Now we have the proof that microbicides can work, what are the next steps toward providing one? How will they be provided and distributed? What might they cost? And how will they be marketed to people who would benefit?
Experts at a press conference and later panel discussion yesterday warned that the CAPRISA study result (see aidsmap report: Microbicides can work, CAPRISA trial shows, but more trials needed before approval) was only a first step and it would be at least three or four years, even if other studies also produced positive results, before a microbicide hit the clinic shelves, and possibly longer.
At the press conference, US HIV research chief Anthony Fauci, director of the National Institute of Allergies and Infectious Diseases (NIAID), said that the implications of the CAPRISA study were “really enormous” and that he had been impressed by the statistical robustness of the study. “However you slice it, this is a significant result,” he said. “The first thing I will do when I get home will be to move microbicides from the column marked ‘non-proven’ into the ‘proven’ column.
"It fulfils an extraordinary need and is an opportunity for a group of people who’ve had very little opportunity to direct their own fate. Now they will.”
Henry Gabelnick of CONRAD, the contraceptive research and development organisation that supplied the gel, said that the next step would be to approach both the Food and Drug Administration in the US and the South African Medicines Control Council and ask them what other trials would be necessary to satisfy them that microbicides worked.

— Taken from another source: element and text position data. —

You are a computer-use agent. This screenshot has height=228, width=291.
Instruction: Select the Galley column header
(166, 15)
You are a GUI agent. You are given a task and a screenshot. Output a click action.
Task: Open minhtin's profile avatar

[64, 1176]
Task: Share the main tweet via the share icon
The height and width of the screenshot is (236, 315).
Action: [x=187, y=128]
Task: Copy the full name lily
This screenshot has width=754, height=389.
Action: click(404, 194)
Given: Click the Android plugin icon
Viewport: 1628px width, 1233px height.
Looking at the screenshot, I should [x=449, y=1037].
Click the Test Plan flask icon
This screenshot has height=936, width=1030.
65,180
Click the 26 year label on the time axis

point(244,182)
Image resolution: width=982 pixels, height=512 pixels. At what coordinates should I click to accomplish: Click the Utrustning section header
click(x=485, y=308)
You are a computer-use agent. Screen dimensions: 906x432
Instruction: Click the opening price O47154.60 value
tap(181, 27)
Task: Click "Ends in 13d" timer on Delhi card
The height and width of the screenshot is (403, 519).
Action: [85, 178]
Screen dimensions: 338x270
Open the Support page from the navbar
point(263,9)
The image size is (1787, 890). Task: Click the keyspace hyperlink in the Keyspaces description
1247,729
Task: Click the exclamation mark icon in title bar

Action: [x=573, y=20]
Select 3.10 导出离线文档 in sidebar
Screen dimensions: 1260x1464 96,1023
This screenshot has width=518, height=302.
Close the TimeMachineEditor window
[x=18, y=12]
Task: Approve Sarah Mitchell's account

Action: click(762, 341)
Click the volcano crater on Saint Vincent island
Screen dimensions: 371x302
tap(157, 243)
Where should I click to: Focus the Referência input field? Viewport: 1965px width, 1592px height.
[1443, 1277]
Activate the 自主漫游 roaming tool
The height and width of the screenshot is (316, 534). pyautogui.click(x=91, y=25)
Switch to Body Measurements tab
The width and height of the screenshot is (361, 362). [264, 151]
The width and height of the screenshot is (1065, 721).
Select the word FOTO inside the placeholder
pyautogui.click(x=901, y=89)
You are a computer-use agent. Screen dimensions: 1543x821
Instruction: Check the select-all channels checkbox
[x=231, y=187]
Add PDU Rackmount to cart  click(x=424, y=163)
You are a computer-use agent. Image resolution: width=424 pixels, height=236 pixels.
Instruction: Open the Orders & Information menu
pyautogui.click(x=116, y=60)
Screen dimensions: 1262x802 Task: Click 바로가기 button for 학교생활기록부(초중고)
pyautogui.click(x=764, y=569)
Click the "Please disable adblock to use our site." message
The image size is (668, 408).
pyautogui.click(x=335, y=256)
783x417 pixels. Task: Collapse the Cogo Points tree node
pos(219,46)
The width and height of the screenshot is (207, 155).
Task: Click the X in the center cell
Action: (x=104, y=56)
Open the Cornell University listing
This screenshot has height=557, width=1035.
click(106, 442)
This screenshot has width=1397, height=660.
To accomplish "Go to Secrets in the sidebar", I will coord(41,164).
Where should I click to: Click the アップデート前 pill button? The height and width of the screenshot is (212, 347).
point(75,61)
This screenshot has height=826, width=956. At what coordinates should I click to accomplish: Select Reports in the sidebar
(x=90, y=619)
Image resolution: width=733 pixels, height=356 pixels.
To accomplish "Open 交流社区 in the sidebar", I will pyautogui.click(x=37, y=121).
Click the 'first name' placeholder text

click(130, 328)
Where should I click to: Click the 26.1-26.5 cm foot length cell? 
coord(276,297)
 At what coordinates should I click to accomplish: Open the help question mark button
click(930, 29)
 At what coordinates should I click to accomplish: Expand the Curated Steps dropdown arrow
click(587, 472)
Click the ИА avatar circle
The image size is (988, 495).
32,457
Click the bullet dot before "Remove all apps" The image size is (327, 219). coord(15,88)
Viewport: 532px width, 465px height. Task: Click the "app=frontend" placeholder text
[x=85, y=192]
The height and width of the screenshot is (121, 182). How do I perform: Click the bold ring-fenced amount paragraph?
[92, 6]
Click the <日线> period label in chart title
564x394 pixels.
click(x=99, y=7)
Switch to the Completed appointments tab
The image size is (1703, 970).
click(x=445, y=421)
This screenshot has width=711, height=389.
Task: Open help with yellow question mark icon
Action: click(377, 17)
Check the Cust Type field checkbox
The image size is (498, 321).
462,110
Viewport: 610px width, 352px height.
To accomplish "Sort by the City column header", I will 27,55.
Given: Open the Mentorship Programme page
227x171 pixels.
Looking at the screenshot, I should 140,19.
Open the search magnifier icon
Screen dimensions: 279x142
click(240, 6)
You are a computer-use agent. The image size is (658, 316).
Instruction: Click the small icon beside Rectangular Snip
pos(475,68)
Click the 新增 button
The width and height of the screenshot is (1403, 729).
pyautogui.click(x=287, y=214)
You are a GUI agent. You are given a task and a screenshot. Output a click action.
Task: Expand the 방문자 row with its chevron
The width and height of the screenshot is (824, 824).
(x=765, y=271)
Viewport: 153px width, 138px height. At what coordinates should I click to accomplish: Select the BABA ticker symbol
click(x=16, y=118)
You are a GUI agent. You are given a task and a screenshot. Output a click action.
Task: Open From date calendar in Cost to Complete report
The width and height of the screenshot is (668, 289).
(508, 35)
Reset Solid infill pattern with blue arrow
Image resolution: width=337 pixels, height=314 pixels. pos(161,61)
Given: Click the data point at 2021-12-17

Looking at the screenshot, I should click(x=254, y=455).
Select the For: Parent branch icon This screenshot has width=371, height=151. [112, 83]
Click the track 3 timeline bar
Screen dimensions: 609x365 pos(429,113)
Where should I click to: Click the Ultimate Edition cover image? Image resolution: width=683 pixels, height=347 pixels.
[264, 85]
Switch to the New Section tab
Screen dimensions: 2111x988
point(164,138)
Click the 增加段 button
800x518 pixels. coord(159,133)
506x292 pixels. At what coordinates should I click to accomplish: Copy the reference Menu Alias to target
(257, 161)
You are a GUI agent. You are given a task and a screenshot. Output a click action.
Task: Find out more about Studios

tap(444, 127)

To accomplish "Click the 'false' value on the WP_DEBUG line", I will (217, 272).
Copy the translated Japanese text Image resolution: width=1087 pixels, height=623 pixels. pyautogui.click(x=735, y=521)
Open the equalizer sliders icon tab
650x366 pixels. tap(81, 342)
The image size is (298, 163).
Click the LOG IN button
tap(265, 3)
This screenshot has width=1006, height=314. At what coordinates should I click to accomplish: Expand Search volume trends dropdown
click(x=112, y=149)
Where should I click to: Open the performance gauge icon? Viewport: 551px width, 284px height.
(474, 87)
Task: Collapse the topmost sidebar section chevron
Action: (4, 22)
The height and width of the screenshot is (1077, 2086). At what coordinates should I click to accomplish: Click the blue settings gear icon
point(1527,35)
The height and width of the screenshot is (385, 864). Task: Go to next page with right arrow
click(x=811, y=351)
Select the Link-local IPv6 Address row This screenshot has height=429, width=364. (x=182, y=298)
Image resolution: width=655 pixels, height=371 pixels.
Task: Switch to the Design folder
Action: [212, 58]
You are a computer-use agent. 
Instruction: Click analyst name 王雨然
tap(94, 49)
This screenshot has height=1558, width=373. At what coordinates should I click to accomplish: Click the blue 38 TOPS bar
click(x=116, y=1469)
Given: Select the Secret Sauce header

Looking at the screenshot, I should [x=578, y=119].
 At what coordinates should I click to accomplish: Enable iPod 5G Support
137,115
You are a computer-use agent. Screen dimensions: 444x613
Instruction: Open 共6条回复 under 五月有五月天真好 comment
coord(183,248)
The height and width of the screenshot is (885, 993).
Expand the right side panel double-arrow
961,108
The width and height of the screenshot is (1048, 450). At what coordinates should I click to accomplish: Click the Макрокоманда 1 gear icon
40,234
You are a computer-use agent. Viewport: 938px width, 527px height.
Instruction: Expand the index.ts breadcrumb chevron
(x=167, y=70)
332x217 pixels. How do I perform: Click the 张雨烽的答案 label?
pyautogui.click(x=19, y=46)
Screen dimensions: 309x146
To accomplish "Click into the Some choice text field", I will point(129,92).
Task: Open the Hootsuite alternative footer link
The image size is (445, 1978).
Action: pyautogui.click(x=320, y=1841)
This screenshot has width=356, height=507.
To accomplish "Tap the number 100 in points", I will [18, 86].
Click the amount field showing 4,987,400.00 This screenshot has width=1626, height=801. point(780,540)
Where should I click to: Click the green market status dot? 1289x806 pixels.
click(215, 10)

One trial would be the only other microbicide efficacy trial currently underway, the VOICE study, which compares tenofovir gel (used daily rather than when having sex) with tenofovir (Viread) and Truvada pills as prevention methods. However, there remain gaps in our knowledge, and other studies would be needed - looking at use in adolescents, during pregnancy, and to see if it could work if applied after sex.
We also need to find out if it had any bi-directionality, i.e. does it protect men if HIV-positive women use it. But Catherine Hankins, chief scientific advisor to UNAIDS, warned that microbicides containing a single HIV drug should never be used by a person with HIV until we know a great deal more about whether it could cause resistance – though there was no sign of resistance in CAPRISA.
What about rectal use? Ian McGowan of the Microbicides Trials Network said that safety studies of rectal microbicides had already begun, and that ones featuring tenofovir or tenofovir plus the NNRTI drug UC781 were ongoing or planned. However, rectal microbicide development was a good five to six years behind vaginal microbicides.
It fulfils an extraordinary need and is an opportunity for a group of people who’ve had very little opportunity to direct their own fate. Now they will. Anthony Fauci, Director of the National Institute of Allergies and Infectious Diseases
From the activist point of view, Vuyiseka Dubula of the South African Treatment Action Campaign said that a microbicide would be part of the solution to easier decision-making around sex for women.
“This is a hope we have been waiting for,” she said. “When women want to engage in sex, we don’t want to spend the time negotiating safety. Even if we’re someone who does have power in our relationships, we still don’t have the tools to use.”
There were concerns that carrying and using microbicides might subject women to stigma and harassment. But Quarraisha Abdool Karim, co-principal investigator of CAPRISA, said that during the trials “participants wanted their community to be known for microbicides and for being in the trial”.
In response to concerns that women volunteering for the trial might suddenly be deprived of resources – both the gel and the benefits of trial participation and community feeling – co-principal investigator Salim Abdool Karim said they were considering applying to allow participants to take part in a phase IV rollover trial, in which all who enrolled would get tenofovir gel, to assess long-term safety and adherence.
Samukeliso Dube of the Global Campaign for Microbicides commented that she hoped that women “will eventually be carrying in their handbags something sexier than this” (indicating the plastic applicator, which looks like a large syringe).
In response to whether this product could ever be licensed for over-the-counter purchase like condoms, Carl Dieffenbach of NIAID said that as an ARV-containing product it might never be possible to sell microbicides without a prescription, and that many years of safety and resistance data would be needed at the very least.
Yurgen Pillay of the South African Department of Health said that the most difficult thing at this point might be managing expectations. “My concern is that when I get back to my office on Monday there will be emails from people demanding a microbicide. It’s going to be very difficult to get across that this is just a proof of concept."
Brian Williams of the South African Centre for Epidemiological Modelling and Analysis added that “it has taken five years since three very convincing randomised controlled trials to start rolling out male circumcision programmes, and microbicides are way behind that. We have a lot of work to do.”
However, microbicides would be very cost-effective. He unveiled some cost-effectiveness modelling he had done for CAPRISA which showed that the cost per infection averted of the tenofovir gel would be US$1500, compared with $8396 for treating someone for an average lifetime with antiretrovirals.
Carl Dieffenbach, however, commented : “Results like this energise the field and people start coming forward with all kinds of new ideas. Look at how we’ve got rectal microbicides on the agenda in a short period of time.
“I forecast that by the time the VOICE trial comes out in 2012-2013 there will be ideas being tested we’re not even dreaming of.”